A Benchmark for Crime Surveillance Video Analysis with Large Models
This provides a new benchmark for researchers in computer vision and surveillance to assess MLLMs on anomaly detection, but it is incremental as it adapts existing datasets and methods.
The authors tackled the lack of benchmarks for evaluating multimodal large language models (MLLMs) in crime surveillance video analysis by proposing UCVL, a new benchmark with 1,829 videos and diverse QA pairs, and benchmarked eight MLLMs, showing reliability and improved performance after fine-tuning.

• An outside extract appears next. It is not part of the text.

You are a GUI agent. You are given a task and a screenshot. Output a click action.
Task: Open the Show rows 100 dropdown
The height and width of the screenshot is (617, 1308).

Anomaly analysis in surveillance videos is a crucial topic in computer vision. In recent years, multimodal large language models (MLLMs) have outperformed task-specific models in various domains. Although MLLMs are particularly versatile, their abilities to understand anomalous concepts and details are insufficiently studied because of the outdated benchmarks of this field not providing MLLM-style QAs and efficient algorithms to assess the model's open-ended text responses. To fill this gap, we propose a benchmark for crime surveillance video analysis with large models denoted as UCVL, including 1,829 videos and reorganized annotations from the UCF-Crime and UCF-Crime Annotation datasets. We design six types of questions and generate diverse QA pairs. Then we develop detailed instructions and use OpenAI's GPT-4o for accurate assessment. We benchmark eight prevailing MLLMs ranging from 0.5B to 40B parameters, and the results demonstrate the reliability of this bench. Moreover, we finetune LLaVA-OneVision on UCVL's training set. The improvement validates our data's high quality for video anomaly analysis.